One of my favorite past times is watching people at various places as they walk along going about their business. I enjoy seeing couples holding hands, people talking and laughing, and I especially enjoy watching families having fun together.

One of my favorite places to watch people is at an ocean front boardwalk near where my wife and I live. She also enjoys watching people, and just the other day we were there sitting on a bench across from an arcade where a fortune-telling machine sits outside; doing just that.

The machine actually reminds me of the one used in the 1988 Tom Hanks film Big. The movie is about a boy who uses a fortune-telling machine called Zoltar Speaks to make a wish that he was big. After becoming an adult, however, he’s still the same boy inside that he was before.

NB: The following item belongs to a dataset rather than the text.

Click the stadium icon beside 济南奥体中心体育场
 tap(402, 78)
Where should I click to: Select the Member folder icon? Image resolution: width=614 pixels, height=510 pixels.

Anyway, as I sat there, I saw people walking along by themselves and in couples, but on this particular day families seemed more abundant. They came in all shapes and sizes, and some would stop and drop coins in the fortune-telling machine to see what it had to offer in the way of fun.

As I said, families are my favorite people to watch, but what I’m looking for in everyone is the part of them that helps me to love them. I call it their innocence, and as I sat there watching different families laugh and smile together at an amusement that by today’s standards is quite tame, I got what I was looking for. I’m not sure how innocent some of the family members truly were, but for the few minutes they stood in front of that fortune-telling machine, I couldn’t help but to love them.

It’s a much different world today than it was when the movie Big came out. At times people can seem immoral and even corrupt. But from what I saw in those families that day, it gives me hope that as a society we’re not at the end of our innocence just yet.